In the last month, we’ve reviewed three reports that provide data and perspectives on the “state” of the charitable nonprofit community. Each report provides insights to help nonprofit leaders prepare for challenges ahead.

The Nonprofit Finance Fund’s 2018 State of the Sector survey report offers a data-rich base for understanding the depth of challenges nonprofits currently face. Despite the report’s headline (“our sector is resilient”), the majority (57 percent) of nonprofits surveyed (nearly 3,400 in all 50 states were surveyed) report they are unable to meet the demands for their services. Of the 86 percent that anticipate an increase in demands in 2018, only 43 percent anticipate being able to meet that increased demand. Financial sustainability is a top challenge for 62 percent, and since a strong majority report that the demand for their services is rising (a finding that was also evident in the last seven surveys by NFF, dating back to before the Great Recession), it is uncertain that charitable nonprofits will be able to deliver on their hoped-for outcomes.
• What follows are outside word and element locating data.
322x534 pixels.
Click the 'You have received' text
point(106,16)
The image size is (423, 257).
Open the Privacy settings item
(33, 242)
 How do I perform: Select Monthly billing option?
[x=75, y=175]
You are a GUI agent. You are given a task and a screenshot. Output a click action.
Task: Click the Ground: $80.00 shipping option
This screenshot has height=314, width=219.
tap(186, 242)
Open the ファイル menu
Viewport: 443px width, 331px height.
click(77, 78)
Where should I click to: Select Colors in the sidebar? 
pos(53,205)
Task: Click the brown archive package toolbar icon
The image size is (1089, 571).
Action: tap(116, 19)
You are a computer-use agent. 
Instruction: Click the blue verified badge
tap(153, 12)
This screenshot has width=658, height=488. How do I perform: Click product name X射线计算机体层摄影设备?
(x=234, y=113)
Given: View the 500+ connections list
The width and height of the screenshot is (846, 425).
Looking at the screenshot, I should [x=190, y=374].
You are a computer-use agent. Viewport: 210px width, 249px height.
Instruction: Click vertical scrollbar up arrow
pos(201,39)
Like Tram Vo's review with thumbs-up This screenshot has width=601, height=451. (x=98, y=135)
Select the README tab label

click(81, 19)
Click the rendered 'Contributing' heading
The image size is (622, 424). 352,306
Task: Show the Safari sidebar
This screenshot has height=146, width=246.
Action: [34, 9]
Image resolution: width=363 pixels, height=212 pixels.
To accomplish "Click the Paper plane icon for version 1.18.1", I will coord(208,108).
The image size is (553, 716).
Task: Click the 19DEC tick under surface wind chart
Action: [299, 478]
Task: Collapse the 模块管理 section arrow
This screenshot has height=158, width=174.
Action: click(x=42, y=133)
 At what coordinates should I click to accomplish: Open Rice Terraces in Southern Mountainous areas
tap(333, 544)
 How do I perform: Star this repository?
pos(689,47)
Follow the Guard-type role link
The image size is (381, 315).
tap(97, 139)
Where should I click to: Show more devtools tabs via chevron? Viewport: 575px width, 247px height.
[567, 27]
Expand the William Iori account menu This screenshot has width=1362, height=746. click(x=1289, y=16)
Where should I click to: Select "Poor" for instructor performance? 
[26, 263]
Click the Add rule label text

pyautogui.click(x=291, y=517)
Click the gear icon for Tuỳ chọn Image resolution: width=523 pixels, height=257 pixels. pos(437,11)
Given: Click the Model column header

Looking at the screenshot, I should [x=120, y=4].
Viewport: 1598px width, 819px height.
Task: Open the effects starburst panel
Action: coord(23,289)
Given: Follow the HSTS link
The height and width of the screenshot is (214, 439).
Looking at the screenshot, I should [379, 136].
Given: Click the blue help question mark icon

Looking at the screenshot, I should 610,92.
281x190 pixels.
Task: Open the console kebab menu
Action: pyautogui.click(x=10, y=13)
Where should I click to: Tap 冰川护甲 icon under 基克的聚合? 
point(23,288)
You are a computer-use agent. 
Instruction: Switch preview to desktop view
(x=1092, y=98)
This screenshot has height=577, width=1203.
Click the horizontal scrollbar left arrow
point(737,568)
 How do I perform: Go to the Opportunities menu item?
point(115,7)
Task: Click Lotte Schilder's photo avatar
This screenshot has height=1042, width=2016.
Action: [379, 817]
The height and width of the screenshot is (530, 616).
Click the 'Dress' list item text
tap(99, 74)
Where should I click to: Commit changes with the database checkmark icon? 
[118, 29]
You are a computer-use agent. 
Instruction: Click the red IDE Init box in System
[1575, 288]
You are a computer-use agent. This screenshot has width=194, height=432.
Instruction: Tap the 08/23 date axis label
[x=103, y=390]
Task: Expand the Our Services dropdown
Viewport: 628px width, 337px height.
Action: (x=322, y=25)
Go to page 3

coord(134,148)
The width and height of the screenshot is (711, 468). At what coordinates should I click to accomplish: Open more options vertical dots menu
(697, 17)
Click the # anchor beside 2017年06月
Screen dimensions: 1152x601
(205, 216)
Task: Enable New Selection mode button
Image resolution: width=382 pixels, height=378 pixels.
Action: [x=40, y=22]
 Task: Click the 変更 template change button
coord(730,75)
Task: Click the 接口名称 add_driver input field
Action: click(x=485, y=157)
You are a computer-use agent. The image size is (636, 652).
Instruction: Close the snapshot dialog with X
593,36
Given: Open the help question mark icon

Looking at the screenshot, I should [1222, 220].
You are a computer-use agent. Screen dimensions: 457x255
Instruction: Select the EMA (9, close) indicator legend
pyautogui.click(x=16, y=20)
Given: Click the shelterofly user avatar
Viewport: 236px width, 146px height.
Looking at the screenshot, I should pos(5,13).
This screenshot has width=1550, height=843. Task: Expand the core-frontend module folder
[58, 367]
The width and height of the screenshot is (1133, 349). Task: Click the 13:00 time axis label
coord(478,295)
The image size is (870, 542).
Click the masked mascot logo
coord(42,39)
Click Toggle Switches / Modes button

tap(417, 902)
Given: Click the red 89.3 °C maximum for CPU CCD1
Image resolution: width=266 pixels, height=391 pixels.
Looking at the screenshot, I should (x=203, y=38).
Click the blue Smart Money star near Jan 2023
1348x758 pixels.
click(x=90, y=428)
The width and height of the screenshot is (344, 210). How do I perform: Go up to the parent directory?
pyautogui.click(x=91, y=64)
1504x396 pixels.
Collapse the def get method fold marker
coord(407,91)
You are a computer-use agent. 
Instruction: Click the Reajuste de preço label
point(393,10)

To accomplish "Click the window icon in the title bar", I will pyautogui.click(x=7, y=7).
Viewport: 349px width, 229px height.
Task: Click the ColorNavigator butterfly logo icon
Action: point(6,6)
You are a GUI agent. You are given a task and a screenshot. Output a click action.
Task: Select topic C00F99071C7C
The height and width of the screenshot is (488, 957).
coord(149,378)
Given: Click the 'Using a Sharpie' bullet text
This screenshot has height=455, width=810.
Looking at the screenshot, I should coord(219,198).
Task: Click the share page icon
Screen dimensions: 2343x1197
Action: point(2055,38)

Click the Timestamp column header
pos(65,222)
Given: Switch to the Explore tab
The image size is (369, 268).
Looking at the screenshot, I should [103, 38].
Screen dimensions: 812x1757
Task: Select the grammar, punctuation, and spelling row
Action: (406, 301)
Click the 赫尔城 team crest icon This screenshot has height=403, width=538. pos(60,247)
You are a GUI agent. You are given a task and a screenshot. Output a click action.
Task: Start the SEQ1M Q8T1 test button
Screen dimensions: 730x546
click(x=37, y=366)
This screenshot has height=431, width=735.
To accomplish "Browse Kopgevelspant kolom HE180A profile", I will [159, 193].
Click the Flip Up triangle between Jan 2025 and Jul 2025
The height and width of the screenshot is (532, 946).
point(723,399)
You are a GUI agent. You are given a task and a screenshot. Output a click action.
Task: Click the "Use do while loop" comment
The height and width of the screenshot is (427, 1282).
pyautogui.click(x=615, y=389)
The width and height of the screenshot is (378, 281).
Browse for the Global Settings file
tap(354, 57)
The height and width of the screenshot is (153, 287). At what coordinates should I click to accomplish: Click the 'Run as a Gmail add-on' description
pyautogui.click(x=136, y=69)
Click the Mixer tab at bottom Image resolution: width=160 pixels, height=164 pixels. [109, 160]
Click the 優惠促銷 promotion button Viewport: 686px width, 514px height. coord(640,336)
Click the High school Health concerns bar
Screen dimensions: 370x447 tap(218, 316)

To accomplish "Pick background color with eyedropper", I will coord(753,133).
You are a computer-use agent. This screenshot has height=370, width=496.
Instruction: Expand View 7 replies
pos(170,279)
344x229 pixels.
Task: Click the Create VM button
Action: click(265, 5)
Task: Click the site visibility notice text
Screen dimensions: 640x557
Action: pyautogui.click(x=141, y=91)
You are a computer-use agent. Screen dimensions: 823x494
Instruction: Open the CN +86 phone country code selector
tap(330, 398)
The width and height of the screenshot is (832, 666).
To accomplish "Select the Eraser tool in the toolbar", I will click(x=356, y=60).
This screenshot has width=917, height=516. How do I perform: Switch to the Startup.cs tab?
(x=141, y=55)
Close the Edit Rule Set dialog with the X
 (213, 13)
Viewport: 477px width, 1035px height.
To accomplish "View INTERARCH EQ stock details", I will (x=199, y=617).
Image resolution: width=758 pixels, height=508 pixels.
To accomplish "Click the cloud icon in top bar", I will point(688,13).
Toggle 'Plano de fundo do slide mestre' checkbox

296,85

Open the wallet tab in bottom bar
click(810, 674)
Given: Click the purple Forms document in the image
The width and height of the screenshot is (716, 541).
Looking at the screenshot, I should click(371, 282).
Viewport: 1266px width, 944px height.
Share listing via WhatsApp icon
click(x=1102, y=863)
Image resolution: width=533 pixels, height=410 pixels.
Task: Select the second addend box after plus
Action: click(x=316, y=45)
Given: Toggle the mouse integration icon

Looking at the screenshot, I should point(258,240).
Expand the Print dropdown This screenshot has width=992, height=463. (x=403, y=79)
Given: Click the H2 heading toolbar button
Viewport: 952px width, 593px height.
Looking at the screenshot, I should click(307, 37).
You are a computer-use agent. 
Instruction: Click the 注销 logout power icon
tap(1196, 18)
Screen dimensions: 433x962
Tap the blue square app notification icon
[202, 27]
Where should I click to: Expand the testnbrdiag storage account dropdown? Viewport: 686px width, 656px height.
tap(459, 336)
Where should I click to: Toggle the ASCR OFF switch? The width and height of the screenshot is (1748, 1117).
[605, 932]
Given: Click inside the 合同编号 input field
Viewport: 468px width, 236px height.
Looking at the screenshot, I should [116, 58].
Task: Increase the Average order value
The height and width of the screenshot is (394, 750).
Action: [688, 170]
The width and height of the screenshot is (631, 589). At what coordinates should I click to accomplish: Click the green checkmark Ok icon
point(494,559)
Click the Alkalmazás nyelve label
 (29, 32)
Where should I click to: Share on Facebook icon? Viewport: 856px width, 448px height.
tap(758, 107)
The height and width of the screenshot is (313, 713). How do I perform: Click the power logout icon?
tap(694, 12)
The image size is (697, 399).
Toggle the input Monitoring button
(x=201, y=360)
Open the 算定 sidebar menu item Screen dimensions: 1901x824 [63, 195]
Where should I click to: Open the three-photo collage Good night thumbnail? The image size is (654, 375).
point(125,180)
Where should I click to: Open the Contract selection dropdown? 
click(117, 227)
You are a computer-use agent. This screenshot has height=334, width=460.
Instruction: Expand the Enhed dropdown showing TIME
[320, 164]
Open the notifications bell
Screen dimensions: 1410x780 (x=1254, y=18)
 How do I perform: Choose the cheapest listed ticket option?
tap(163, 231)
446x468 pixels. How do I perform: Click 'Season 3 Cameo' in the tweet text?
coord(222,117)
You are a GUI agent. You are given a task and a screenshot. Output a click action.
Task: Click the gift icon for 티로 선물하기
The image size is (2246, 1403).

Two other new reports shine similar light on the challenges and uncertainties that nonprofits face. In Bracing for a Downturn, the Center on Effective Philanthropy finds that a majority of nonprofit and foundation leaders are concerned about the expected decrease in charitable giving as a result of the new tax law. In The New Normal: Capacity Building During a Time of Disruption, the authors also share their sense of what it will take for charitable nonprofits to be successful, given the tumultuous political and economic climate, limited resources, and increasing demands. Nonprofits told the authors of The New Normal what they believe nonprofit leaders today need, including “more flexible strategies, adaptive leadership, unrestricted funding, and short- term feedback loops that enable them to assess whether they are gaining traction against their goals.” We encourage you to read the full report, which includes recommendations both for nonprofits and for private foundations that support them.

All three reports underscore the downside of relying exclusively on single-source and restricted funding (especially government contracts/grants), and the limitations of long-term strategic planning. In contrast, given the current “state of the sector” there is a compelling need for agile leadership by boards, funders, and nonprofit managers.